Recorded information:
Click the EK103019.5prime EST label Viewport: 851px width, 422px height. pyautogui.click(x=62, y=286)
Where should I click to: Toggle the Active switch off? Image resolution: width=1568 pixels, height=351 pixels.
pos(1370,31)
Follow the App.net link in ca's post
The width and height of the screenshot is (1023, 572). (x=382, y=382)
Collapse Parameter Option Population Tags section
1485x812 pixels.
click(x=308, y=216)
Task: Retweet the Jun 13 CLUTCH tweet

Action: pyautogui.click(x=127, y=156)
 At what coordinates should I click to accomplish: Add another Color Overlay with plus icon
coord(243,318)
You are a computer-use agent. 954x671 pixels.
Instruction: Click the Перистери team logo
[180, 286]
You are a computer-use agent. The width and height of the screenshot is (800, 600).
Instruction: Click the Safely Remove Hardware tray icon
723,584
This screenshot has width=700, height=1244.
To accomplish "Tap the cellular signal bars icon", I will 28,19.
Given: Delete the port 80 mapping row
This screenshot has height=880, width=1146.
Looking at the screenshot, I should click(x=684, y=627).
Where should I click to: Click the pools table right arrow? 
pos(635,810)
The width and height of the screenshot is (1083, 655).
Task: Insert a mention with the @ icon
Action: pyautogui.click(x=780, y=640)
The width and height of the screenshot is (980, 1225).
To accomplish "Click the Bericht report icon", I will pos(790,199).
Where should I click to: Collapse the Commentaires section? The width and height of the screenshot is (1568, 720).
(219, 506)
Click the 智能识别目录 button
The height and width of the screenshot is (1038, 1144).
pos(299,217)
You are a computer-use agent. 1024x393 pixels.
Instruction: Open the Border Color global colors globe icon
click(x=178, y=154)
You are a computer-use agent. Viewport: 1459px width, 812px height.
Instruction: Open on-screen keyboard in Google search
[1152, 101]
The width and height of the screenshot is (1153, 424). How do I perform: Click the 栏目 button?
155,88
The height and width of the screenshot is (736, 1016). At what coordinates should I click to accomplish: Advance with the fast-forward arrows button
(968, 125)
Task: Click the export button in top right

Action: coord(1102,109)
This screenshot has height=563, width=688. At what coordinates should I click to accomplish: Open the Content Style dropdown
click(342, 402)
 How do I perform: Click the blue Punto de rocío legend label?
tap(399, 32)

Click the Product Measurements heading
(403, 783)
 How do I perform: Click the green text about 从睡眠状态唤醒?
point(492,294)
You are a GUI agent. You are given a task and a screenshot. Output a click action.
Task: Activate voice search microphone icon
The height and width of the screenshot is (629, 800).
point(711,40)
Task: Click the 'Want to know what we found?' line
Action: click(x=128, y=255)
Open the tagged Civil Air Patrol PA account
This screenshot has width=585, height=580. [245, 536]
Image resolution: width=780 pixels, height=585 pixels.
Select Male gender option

Problem description:
Which lines in the records above contain the string "will"? Copy them.

Answer box:
To accomplish "Tap the cellular signal bars icon", I will 28,19.
To accomplish "Click the Bericht report icon", I will pos(790,199).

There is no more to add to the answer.